Bach used the technique of counterpoint in every genre he wrote for: keyboard music, chamber music, orchestral, choral, and even his works for solo string instruments.
A number of years ago, while I was studying in Boston, I was talking with a composer friend of mine. We got onto the subject of Bach and the amazing structure of his compositions, and his unsurpassed mastery of counterpoint.
My friend, who at the time was a teaching assistant and now is a professor, observed, “It’s as if Bach discovered a cave full of perfect crystals, and brought them all out for the rest of us to look at them.”
Anyone who has studied Bach even a little bit knows intuitively that his imaginative description is right on the mark.
Bach’s Influence on Later Generations
In spite of the height and beauty of Bach’s achievements as the master of Baroque music, his compositions were soon forgotten by the next generation. In the Rococo period and early Classical period, counterpoint was abandoned in favor of a simpler approach of melody with harmonic accompaniment.
It was not until Haydn and Mozart were well into their careers that they rediscovered Bach’s music. They must have been astounded.
Suddenly these great composers were experimenting with the possibilities of introducing counterpoint into their compositions. You first find them trying contrapuntal passages in their chamber music, which was where they normally experimented with new ideas before using these ideas in their symphonies and bigger works.
One brilliant example is the finale of Mozart’s Jupiter symphony, with its wonderful play of counterpoint with many voices and different subjects.
Leonard Bernstein once said that Beethoven spent his entire career trying to write a good fugue and never managed it. No disrespect intended, of course, but it’s true that Beethoven did struggle and play around with counterpoint, with more or less satisfying results.
Composers of later generations were quite aware of contrapuntal issues in composition, and Gustav Mahler maintained that he used a lot of counterpoint in his symphonies. Nevertheless, one is quite aware that the rules of harmony had been stretched quite far by his day, so the combination of melodies is much freer in his works.
With the advent of atonality and 12-tone composition of the Vienna school, all the rules of harmony went out the window, so even though 20th century composers were well aware of Bach and counterpoint, the meaning of a polyphonic composition becomes completely different. It’s no problem to write a fugue if it doesn’t have to fall within strict harmonic rules, or if the composer allows himself to invent his own set of harmonic criteria.

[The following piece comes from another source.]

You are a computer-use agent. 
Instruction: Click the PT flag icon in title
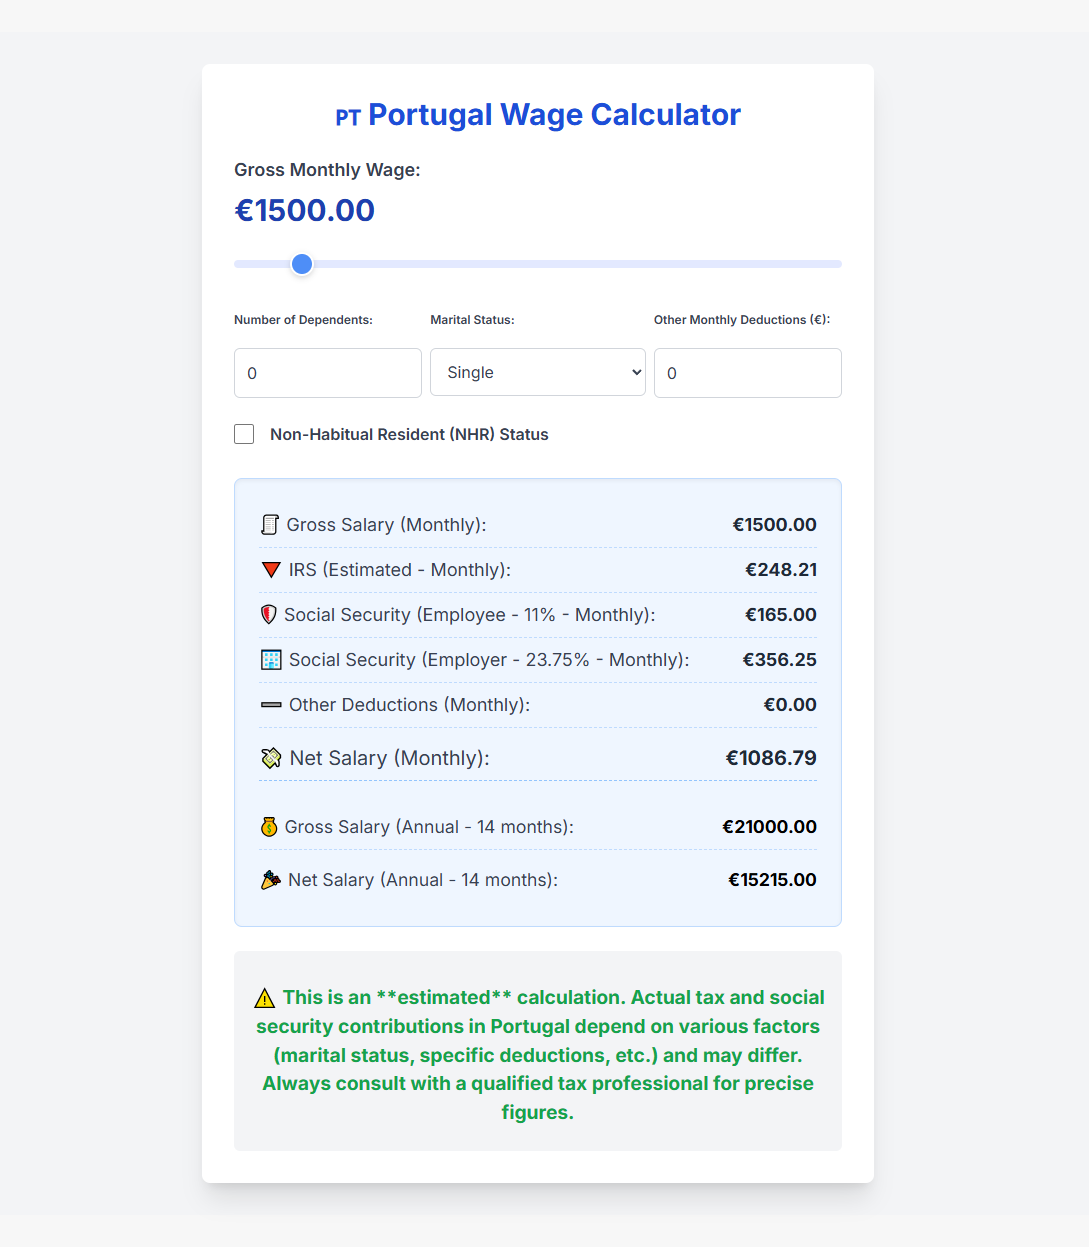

Glenn Gould: Foremost Interpreter of Bach
No article on Bach would be complete without mentioning his foremost interpreter, the Canadian pianist Glenn Gould (1932–1982). Listening to his recordings of Bach is utterly fascinating. He somehow manages to make all the voices of a fugue sound independent and with great horizontal line, on a modern keyboard. I daresay his intellectual grasp of Bach went very deep.
In some ways Glenn Gould was like the Bobby Fischer (the 11th World Chess Champion) of the piano, with a meteoric rise in his career, suddenly cut off by a personal decision to retire from public performance at a young age.
But the difference between these two eccentric geniuses was that while Fischer disappeared off the face of the planet, Gould retired to the recording studio to pursue an intensive creative effort of recording the works of Bach in focused tranquility, and to work on his own compositions.
His recording of both volumes of The Well-Tempered Clavier is a monument to his dedication, and his two recordings of the Goldberg Variations, at two very different points in his life, make fascinating study in contrast.
So the greatness of J.S. Bach’s achievements stands tall to this day, unequaled by any other. The spiritual purity and beauty of his music is apparent along with the deep intellectual criteria used in its composition.
Sometimes when I play a bit of Bach, I comment to my companions, “Bach is the best,” and no one ever, ever contradicts me.
This is Part 2 of a two-part series.